Agarrándose entre sí por el hábito, las agustinas oyeron que el eco de esos pasos se atenuaba poco a poco. La madre Yseult les mandó que se arrodillaran inmediatamente y rezaran sus oraciones. Pero ya era demasiado tarde para invocar a Dios. Y así fue como ese invierno del año de desgracia 1348, las buenas religiosas del convento fortificado de Bolzano liberaron a la Bestia.

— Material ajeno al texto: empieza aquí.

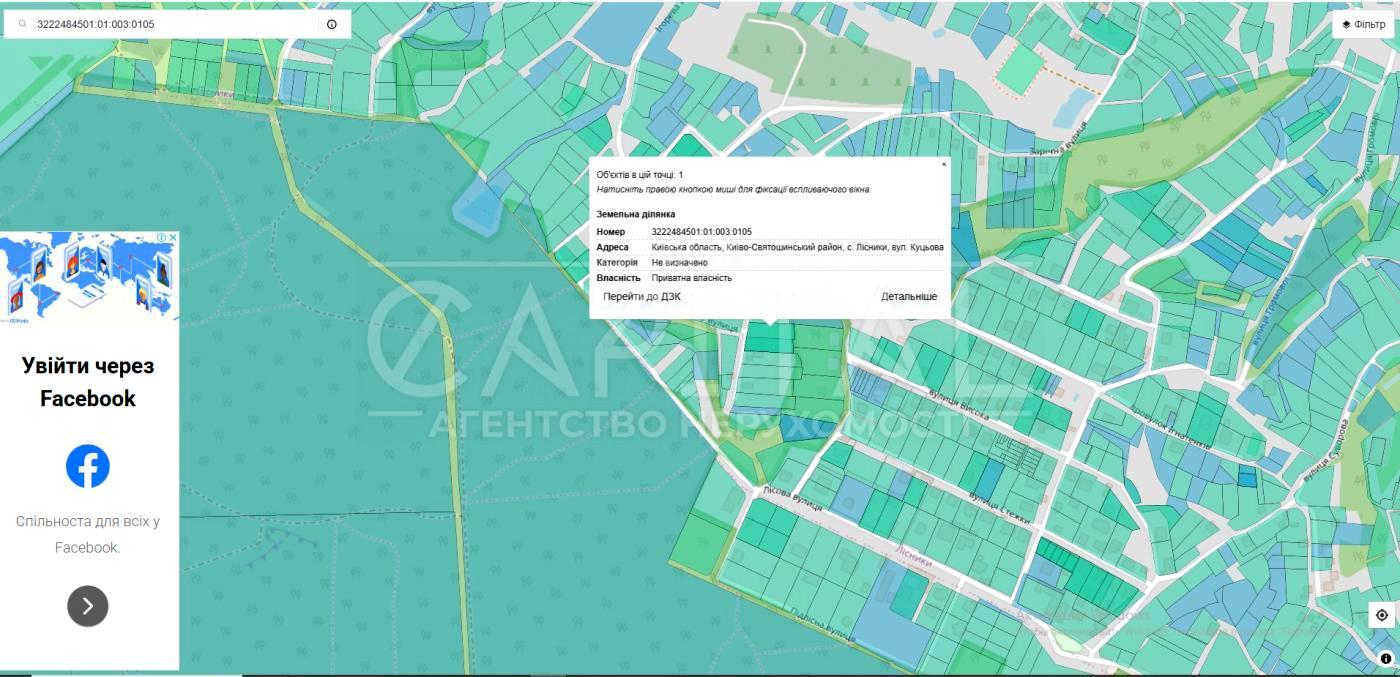Click the Facebook logo in the ad

tap(88, 466)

Las misteriosas huellas de botas no tardaron en secarse, pero dejaron en el suelo una fina película de barro. Ver que se pulverizaban así por efecto de las corrientes de aire habría podido resultar casi tranquilizador si ese polvo marrón no constituyera a la vez la prueba de su realidad y su imposible existencia. Mientras trazaba en su centro un surco con el dedo, la madre Yseult no tuvo más remedio que rendirse a la evidencia: ni ella ni sus religiosas se las habían inventado. Lo que significaba que ninguna puerta de roble, por pesada que fuera, ninguna plegaria, ninguna fuerza del mundo podría impedir a su invisible autor ir y venir por los pasillos del convento. Además, había empezado a nevar copiosamente en los Dolomitas, por lo que se habían convertido en catorce religiosas prisioneras del invierno en un convento perdido en medio de las montañas. Un convento del que la Bestia había hecho su morada, expulsando a Dios de aquellos muros y a la esperanza del corazón de sus siervas.

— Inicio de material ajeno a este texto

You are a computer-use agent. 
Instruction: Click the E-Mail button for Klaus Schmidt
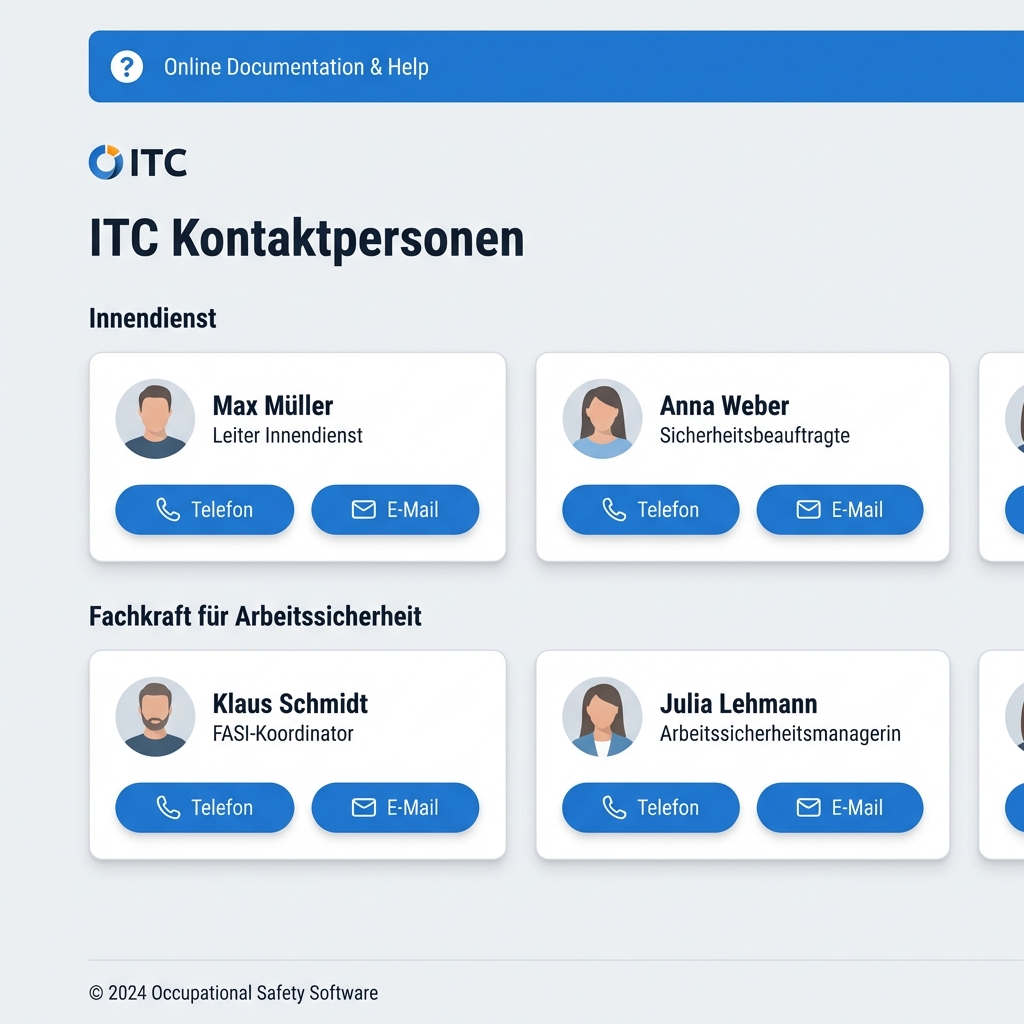pos(395,807)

La madre Yseult dejó a sus religiosas preparando a la difunta y se fue a su celda para examinar el manuscrito. Ahí debía de estar la clave de las advertencias de la vieja loca, así como las oscuras razones que habían conducido a la matanza de las recoletas del Cervino. A no ser que ese evangelio fuera en sí mismo la causa de aquellos trágicos sucesos y que los Ladrones de Almas hubieran cometido aquel horrible crimen con el único objetivo de recuperarla y de destruir el resto de manuscritos de la biblioteca prohibida.

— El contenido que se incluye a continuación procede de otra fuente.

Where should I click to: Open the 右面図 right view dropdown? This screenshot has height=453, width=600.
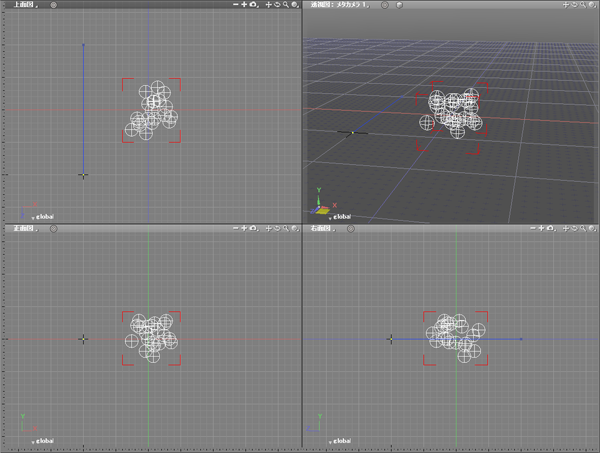pyautogui.click(x=321, y=230)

Tras cerrar la puerta con pestillo, la madre Yseult guardó el cráneo coronado de espinos en un cofre y dejó el libro sobre un escritorio de madera de boj. Con los ojos cerrados, empezó a recorrer la superficie con la yema de los dedos. Su noviciado en Roma había despertado en ella el gusto por el arte de la pellejería, de modo que había aprendido a identificar un manuscrito tocando la cubierta: la piel de los toros bravos que los monjes curtidores de Castilla desollaban con sus manos; las pieles de cabritilla que los encuadernadores de los Pirineos superponían en delgadas y olorosas láminas para dar volumen a sus obras; las de cabrito, doradas y ásperas, que los hermanos del otro lado de los Alpes teñían con pigmentos antes de estirarlas sobre tablas de maderas preciosas para suavizar los colores; la corteza de tocino hervida de los monasterios del Loira y los hilos de oro con que los pellejeros alemanes cosían en caliente la carne de sus obras. Cada una de esas congregaciones de desolladores había recibido autorización para ejercer una sola de estas técnicas, a fin de proteger a la Iglesia del odioso tráfico de escritos sagrados y garantizar la conservación de las obras en los monasterios donde habían visto la luz. Había una ley que castigaba con la ceguera mediante hierro candente, seguida de una muerte lenta, a todo aquel que fuera sorprendido transportando un libro bajo sus vestiduras. Este manuscrito había sido encuadernado con una piel tan rara que Yseult no recordaba haber tocado jamás ninguna parecida.